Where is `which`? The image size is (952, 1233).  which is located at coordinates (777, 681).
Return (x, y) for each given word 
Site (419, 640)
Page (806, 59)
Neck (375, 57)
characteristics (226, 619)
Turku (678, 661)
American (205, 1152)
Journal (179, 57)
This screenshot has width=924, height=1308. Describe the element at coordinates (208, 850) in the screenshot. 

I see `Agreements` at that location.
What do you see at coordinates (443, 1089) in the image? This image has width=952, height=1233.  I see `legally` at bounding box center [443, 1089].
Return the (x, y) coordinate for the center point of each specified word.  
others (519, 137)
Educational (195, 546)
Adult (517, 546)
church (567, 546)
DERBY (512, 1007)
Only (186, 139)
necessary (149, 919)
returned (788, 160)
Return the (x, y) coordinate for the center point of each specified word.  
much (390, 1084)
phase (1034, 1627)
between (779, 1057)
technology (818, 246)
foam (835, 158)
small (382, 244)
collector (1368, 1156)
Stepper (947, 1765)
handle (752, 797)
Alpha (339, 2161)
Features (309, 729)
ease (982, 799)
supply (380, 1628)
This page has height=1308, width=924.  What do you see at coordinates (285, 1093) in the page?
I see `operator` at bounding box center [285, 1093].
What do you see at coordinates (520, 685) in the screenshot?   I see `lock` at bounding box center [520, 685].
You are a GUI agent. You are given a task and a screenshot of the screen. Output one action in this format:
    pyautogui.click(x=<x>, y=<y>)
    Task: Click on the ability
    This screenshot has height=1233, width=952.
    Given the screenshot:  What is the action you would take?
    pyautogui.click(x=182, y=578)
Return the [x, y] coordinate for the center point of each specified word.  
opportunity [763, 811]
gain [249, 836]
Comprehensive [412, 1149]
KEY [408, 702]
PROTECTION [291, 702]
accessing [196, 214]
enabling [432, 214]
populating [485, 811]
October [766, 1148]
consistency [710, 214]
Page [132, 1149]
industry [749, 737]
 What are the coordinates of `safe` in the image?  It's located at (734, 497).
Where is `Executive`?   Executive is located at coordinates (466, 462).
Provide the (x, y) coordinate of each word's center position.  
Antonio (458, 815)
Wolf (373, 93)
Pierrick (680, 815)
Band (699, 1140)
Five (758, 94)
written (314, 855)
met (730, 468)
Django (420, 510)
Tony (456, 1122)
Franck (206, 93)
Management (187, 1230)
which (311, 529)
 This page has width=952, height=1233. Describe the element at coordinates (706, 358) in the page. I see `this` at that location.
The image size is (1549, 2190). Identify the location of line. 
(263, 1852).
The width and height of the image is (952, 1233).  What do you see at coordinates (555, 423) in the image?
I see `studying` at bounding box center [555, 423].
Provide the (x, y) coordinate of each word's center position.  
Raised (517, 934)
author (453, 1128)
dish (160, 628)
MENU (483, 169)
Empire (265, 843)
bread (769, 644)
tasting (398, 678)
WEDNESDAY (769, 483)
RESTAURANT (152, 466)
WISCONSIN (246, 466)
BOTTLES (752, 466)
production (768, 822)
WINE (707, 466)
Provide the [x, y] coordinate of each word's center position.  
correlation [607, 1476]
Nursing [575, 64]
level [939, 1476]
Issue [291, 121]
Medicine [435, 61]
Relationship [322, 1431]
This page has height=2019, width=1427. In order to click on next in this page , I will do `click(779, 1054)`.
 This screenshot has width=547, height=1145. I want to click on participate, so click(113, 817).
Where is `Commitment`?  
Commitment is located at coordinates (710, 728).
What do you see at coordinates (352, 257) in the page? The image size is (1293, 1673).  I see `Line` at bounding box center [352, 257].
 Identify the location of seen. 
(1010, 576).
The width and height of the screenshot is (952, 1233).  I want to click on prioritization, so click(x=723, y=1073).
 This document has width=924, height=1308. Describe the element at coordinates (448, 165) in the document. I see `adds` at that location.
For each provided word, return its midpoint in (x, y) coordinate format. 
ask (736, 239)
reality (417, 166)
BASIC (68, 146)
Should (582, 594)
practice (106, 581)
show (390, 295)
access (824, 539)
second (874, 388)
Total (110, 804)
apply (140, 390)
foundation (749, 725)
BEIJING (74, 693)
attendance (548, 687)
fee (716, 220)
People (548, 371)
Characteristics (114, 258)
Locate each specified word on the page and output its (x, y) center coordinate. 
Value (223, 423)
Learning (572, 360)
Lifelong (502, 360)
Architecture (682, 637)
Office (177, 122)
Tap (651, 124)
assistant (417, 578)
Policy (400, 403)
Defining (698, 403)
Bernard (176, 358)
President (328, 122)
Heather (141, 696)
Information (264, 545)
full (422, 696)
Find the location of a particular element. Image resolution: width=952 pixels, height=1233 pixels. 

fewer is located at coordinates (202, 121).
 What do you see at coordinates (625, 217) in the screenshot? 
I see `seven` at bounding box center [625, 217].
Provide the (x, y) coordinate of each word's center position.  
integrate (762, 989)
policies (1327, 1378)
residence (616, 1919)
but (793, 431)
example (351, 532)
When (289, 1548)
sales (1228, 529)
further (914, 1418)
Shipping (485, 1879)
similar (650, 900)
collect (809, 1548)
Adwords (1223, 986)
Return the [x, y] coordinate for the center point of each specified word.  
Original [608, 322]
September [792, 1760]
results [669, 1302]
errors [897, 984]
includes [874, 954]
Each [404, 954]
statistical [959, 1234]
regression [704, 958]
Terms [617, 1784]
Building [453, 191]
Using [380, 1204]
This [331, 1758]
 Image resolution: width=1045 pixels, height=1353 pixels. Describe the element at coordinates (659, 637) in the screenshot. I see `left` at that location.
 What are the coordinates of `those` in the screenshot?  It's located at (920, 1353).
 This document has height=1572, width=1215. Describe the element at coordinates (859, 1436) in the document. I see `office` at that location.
****************
Instruction
Can you copy the records above word for word, from the line containing "What do you see at coordinates (625, 217)" through the line containing "similar (650, 900)", with both of those lines included?

The output
 What do you see at coordinates (625, 217) in the screenshot? 
I see `seven` at bounding box center [625, 217].
Provide the (x, y) coordinate of each word's center position.  
integrate (762, 989)
policies (1327, 1378)
residence (616, 1919)
but (793, 431)
example (351, 532)
When (289, 1548)
sales (1228, 529)
further (914, 1418)
Shipping (485, 1879)
similar (650, 900)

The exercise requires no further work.